Irgendwo in Köln leben Tommi (Thomas Schubert) und Becky (Ricarda Seifried) in einer kaum eingerichteten Butze im Untergrund. Als Maik (Jean-Luc Bubert) das Trio komplettiert, nimmt der Terror gegenüber ausländischen Mitbürgern seinen Lauf. Querelen innerhalb der Gruppe führen schließlich zum Desaster…

Als die beiden Schießübungen im Wald veranstalten, um sich kurz darauf aus dem Auto heraus potenzielle Opfer auszusuchen, wird allmählich ausformuliert, es mit einer wenig organisierten, rechtsradikalen Terrorzelle zu tun zu haben. Ebenso schnell wird deutlich, dass die beiden keine andere Perspektive haben, als sich gegenseitig zu zerfleischen, ihre Triebe beim animalischen Sex auszuleben und sich zwischenzeitlich anschreien. Einen Hintergrund über etwaige Motivationen erhalten die beiden nicht.

Auch nicht Maik, der ohne Kontext oder Intro plötzlich in der Behausung aufkreuzt. Klar ist hier eine Dreiecksbeziehung vorprogrammiert, denn die Loser haben nur sich selbst, was eben nicht wirklich viel ist. Was rund 124 Minuten dargeboten wird, ist abstoßend, ekelhaft und gleichermaßen ermüdend, denn der Kosmos des Trios bleibt doch arg überschaubar und abgesehen von einigen impulsiv ausgeführten Morden ereignet sich nicht viel. Außer Schreien, poppen, Alkohol und Feiern, nochmals poppen und der schmerzliche Besuch bei einer Mutter der drei.

Erschwert wird der Eindruck eines Hölletrips durch die kontrastarmen Bilder und dem Ausbleiben einer Filmmusik. Die Handkamera ist meistens nah bei den Figuren, sie wackelt allerdings auf unerträgliche Weise, sobald ein wenig Bewegung im Spiel ist. Sex, Gewalt und Frust im stetigen Wechsel, ohne auch nur den Schimmer einer Hoffnung sind auf Dauer zermürbend, auch wenn das soziologische Wirrwarr sexuelle Ausrichtungen relativ wahllos durcheinander bringt. Spätestens nach einer halben Stunde will man keine Männerärsche mehr sehen und verspürt den Wunsch nach Desinfektionsmitteln.
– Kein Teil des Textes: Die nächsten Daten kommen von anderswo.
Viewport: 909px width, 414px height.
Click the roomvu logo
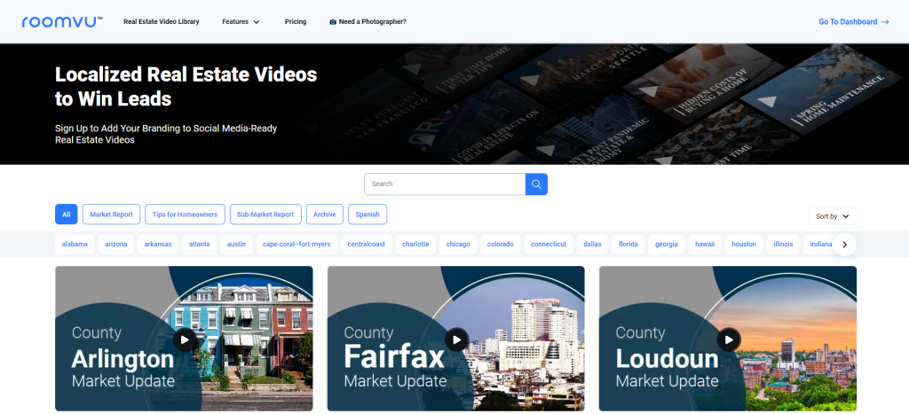point(62,21)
Die drei Mimen verdienen wahrlich großen Respekt für ihre schonungslos offenen Darstellungen und teil intensiven Verkörperungen dreier gescheiterter Existenzen. Man nimmt ihnen die jeweiligen Stimmungen zwischen Depression, euphorischen Phasen und der Suche nach neuen Orientierungen zu jeder Zeit ab.

Dennoch steht am Ende ein überaus zweifelhaftes Filmvergnügen. Die kaputte Welt dreier Kaputter gestaltet sich unangenehm, bedrückend und dreckig. Zumal von vornherein keine Empathie möglich ist und allenfalls in kleinen Nuancen so etwas wie Verständnis in Einzelmomenten aufgebracht werden kann. Hat man die Sichtung durchgestanden, reicht es auch bis zum Lebensende.